Il résulte de tout ce qui précède que Mme X est fondée à obtenir paiement de la somme de 28 306,55 euros bruts à titre de rappel de salaires pour heures supplémentaires, outre intérêts au taux légal à compter du 10 juin 2016, date de l’audience de conciliation, la cour statuant sur ce dernier point dans la limite de la demande.
Statuant par voie d’infirmation, la cour condamne la société Financière W and Co à payer cette somme à Mme X.
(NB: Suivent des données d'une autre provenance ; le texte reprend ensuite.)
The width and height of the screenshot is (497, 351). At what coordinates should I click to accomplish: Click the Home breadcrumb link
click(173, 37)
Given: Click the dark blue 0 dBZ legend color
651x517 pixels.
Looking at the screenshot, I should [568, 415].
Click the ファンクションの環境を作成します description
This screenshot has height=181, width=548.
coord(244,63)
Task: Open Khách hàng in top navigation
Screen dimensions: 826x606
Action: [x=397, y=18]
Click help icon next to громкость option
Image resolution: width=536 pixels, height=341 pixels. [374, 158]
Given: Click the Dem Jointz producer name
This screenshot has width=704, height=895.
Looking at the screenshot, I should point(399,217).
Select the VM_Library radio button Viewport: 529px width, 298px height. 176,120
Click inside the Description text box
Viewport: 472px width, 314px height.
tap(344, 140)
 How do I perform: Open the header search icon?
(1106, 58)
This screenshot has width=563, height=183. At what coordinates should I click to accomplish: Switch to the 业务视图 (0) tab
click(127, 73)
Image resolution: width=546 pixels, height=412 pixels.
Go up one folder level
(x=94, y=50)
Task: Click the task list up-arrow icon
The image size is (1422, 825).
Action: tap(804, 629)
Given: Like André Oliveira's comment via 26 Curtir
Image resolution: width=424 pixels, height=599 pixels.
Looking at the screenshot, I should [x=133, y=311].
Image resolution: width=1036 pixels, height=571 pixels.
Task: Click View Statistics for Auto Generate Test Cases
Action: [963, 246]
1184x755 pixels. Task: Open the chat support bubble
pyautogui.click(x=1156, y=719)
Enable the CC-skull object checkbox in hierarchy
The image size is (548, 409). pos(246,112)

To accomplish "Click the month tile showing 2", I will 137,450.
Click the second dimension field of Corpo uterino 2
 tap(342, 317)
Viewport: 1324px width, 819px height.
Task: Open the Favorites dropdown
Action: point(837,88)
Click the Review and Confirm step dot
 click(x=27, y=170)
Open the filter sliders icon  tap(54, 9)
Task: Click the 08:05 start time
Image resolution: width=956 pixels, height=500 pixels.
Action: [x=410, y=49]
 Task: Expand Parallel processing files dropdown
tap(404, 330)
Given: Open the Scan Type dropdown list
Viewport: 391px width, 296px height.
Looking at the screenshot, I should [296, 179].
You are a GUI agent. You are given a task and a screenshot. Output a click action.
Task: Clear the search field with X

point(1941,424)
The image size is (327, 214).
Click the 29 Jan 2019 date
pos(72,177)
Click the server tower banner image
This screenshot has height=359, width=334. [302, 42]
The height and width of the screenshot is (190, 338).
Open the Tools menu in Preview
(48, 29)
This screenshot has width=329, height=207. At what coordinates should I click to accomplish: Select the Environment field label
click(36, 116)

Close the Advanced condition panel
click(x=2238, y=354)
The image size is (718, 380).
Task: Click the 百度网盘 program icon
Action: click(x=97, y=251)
4. Sur les frais et dépens :
La société Financière W and Co succombant, il convient de confirmer le jugement en ce qu’il a statué sur les frais et dépens, de la condamner à payer à Mme X la somme de 2 000 euros au titre de l’article 700 du code de procédure civile, de rejeter sa demande de ce chef et de dire qu’elle supportera les dépens d’appel.
PAR CES MOTIFS,
La Cour, statuant par mise à disposition au greffe, par arrêt contradictoire, en dernier ressort, après en avoir délibéré conformément à la Loi,
CONFIRME le jugement du conseil de prud’hommes de Schiltigheim du 21 septembre 2018, sauf en ce qu’il a :
— dit et jugé que le licenciement de Mme X ne repose pas sur une faute grave, mais sur une cause réelle et sérieuse,
— rejeté la demande de dommages-intérêts de Mme X,
— rejeté la demande en paiement de rappel de salaire pour heures supplémentaires,
L'INFIRME de ces chefs,
Statuant à nouveau des chefs infirmés :
DIT que le licenciement de Mme X est dépourvu de cause réelle et sérieuse,
CONDAMNE la société Financière W and Co à payer à Mme X la somme de 30 000 euros (trente mille euros) à titre de dommages-intérêts pour perte injustifiée de son emploi suite au licenciement sans cause réelle et sérieuse,
CONDAMNE la société Financière W and Co à payer à Mme X la somme de 28 306,55 euros bruts (vingt huit mille trois cent six euros et cinquante cinq centimes) à titre de rappel de salaires pour heures supplémentaires, outre intérêts au taux légal à compter
du 10 juin 2016,
Y ajoutant :
CONDAMNE la société Financière W and Co à payer à Mme X la somme de 2 000 euros (deux mille euros) au titre de l’article 700 du code de procédure civile,
REJETTE la demande de la société Financière W and Co au titre de l’article 700 du code de procédure civile,
CONDAMNE la société Financière W and Co à supporter les dépens d’appel.